What this task involves ->
Output, exactly as written, the lines below from the one that has "Task: Open English edits count 1,057,091,689" through the one that has "Task: Open the Learn"; nothing else, and no pictures.

Dataset entries ->
◇ ◇ ◇ ◇ ◇

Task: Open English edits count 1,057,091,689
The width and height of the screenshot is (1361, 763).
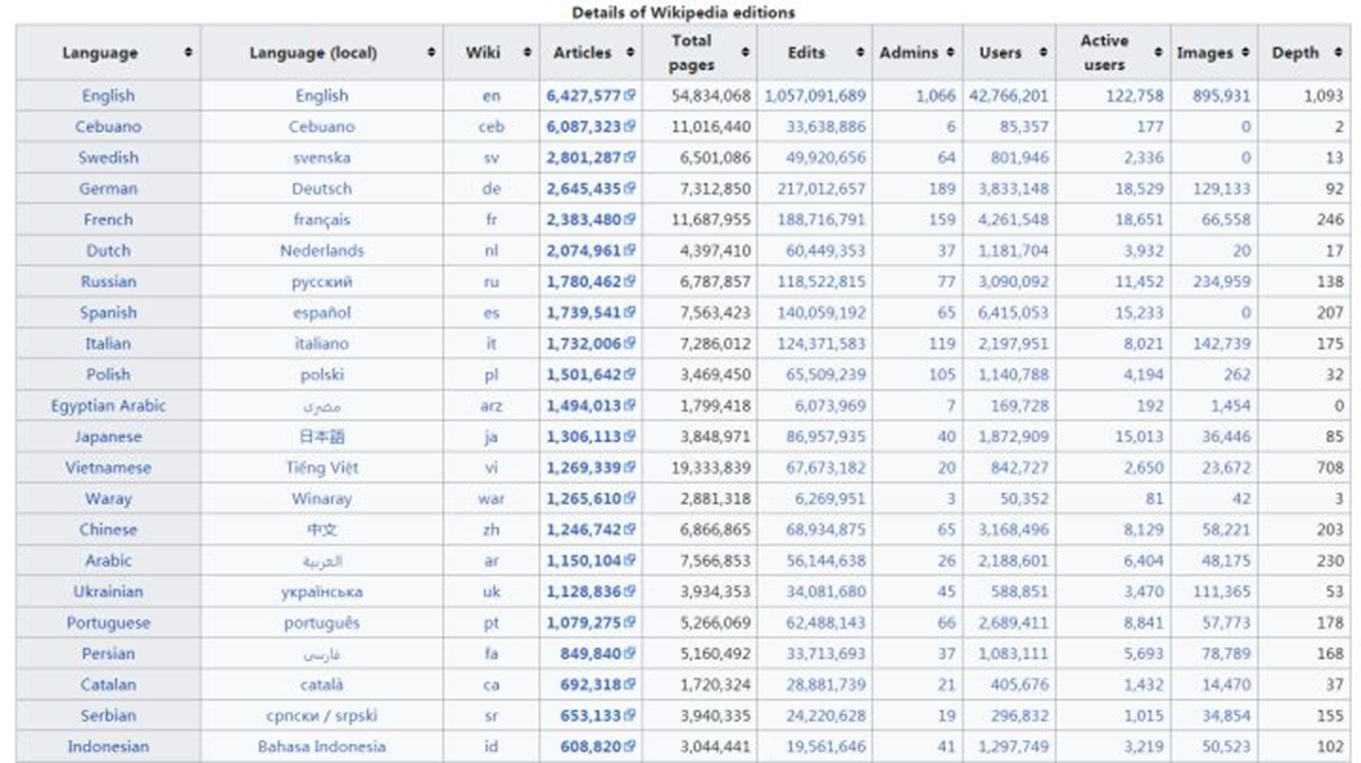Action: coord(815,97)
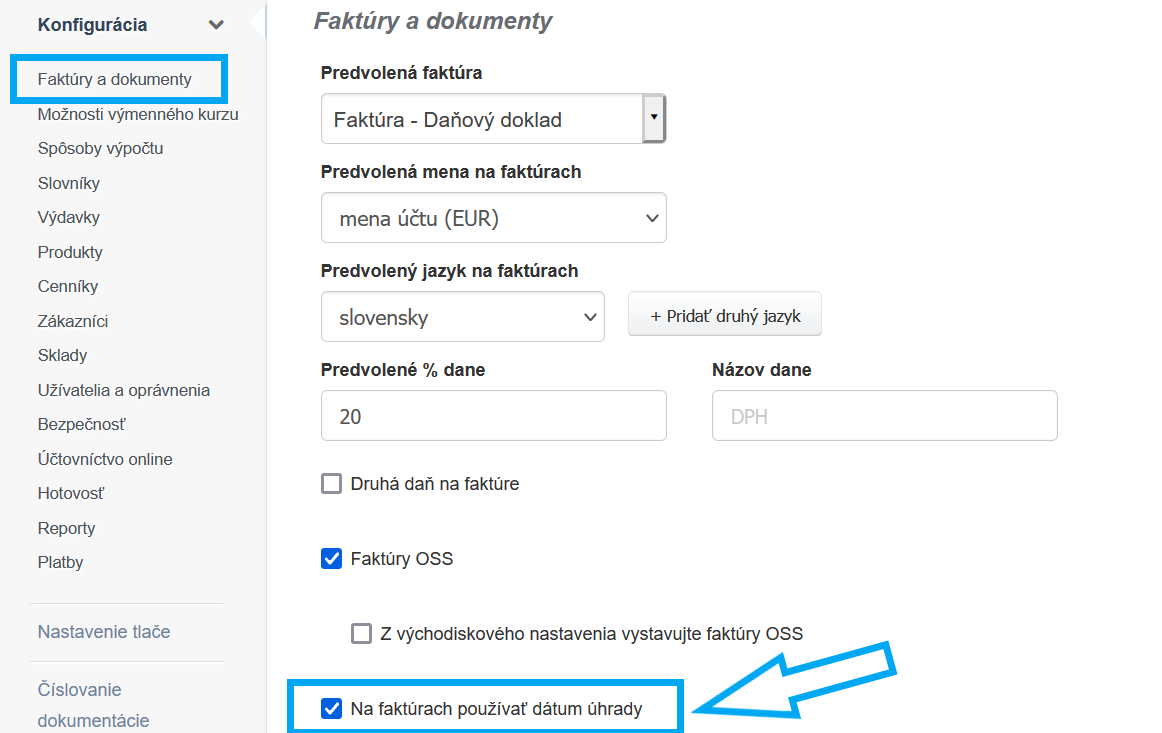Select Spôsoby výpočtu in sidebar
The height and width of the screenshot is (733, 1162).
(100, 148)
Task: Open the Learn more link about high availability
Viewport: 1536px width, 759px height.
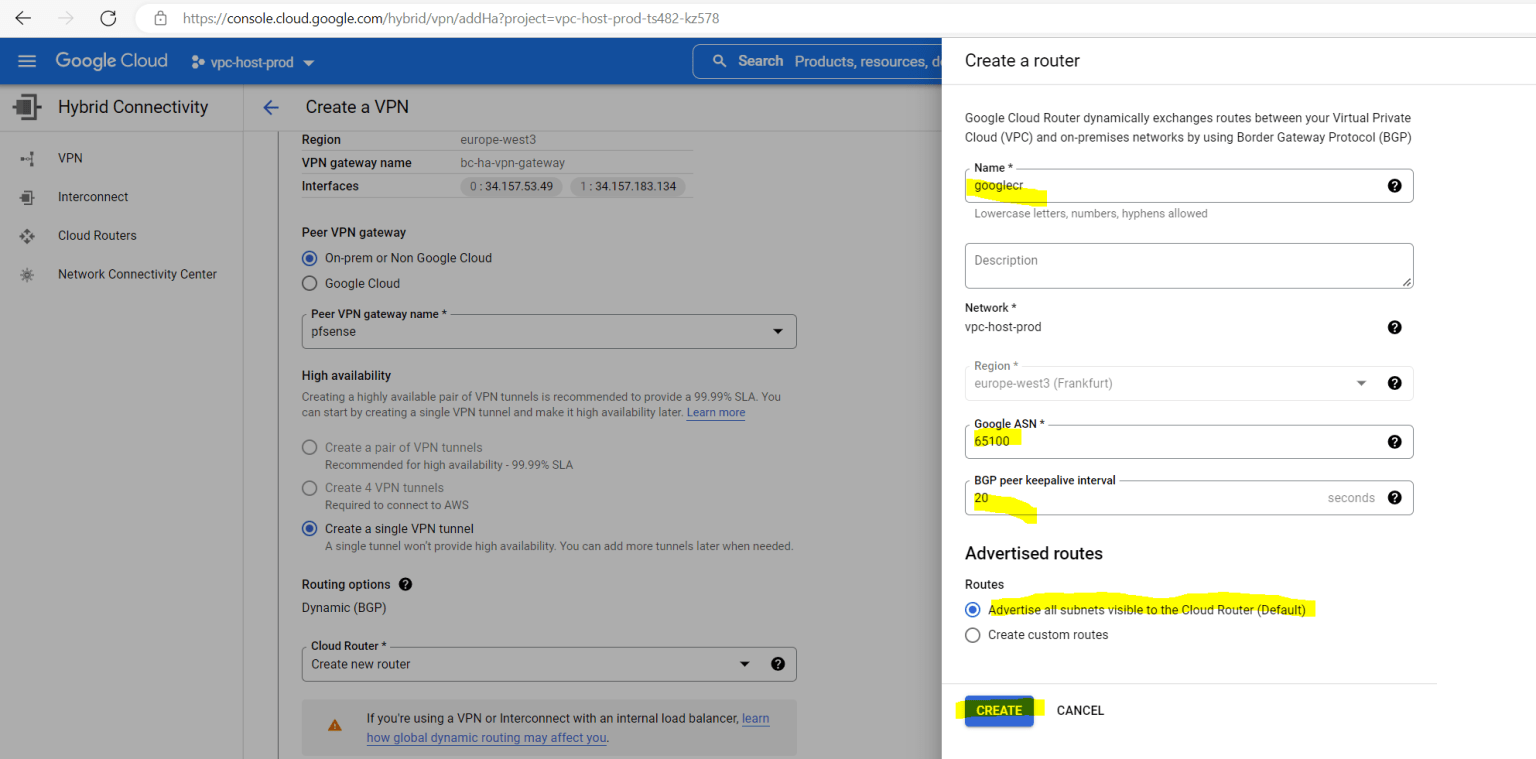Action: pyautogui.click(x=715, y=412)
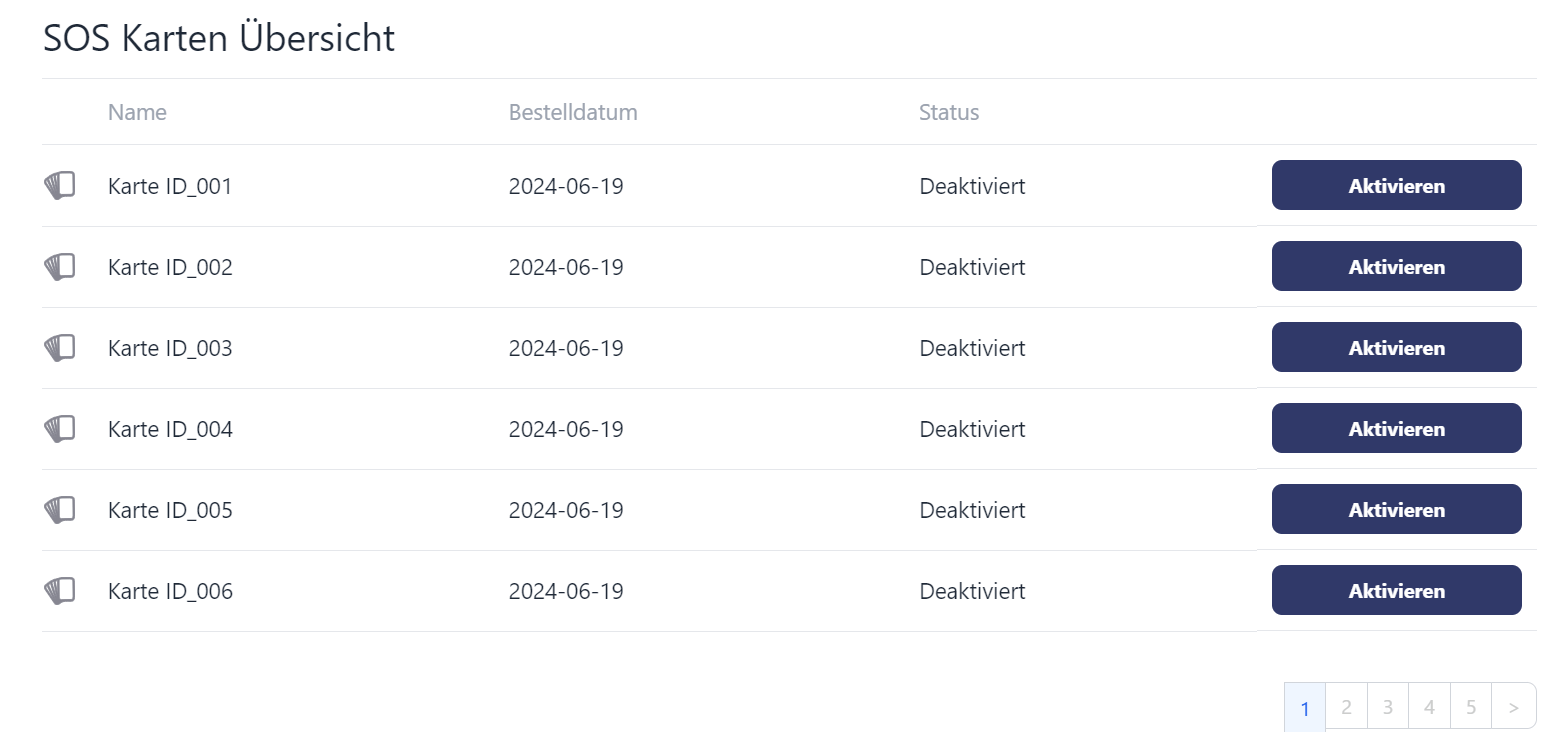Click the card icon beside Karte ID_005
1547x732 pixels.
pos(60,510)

◇ ◇ ◇ ◇ ◇

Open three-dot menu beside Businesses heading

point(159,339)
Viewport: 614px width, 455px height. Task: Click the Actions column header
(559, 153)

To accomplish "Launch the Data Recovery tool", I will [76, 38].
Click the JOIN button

◇ ◇ ◇ ◇ ◇

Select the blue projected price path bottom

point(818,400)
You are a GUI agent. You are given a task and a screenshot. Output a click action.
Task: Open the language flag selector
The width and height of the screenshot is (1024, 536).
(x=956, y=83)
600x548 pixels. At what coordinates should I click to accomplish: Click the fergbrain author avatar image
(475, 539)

◇ ◇ ◇ ◇ ◇

Finished exercise ->
Task: Open English edits count 1,057,091,689
The width and height of the screenshot is (1361, 763).
Action: coord(815,97)
Select Spôsoby výpočtu in sidebar
The height and width of the screenshot is (733, 1162).
(100, 148)
Task: Open the Learn more link about high availability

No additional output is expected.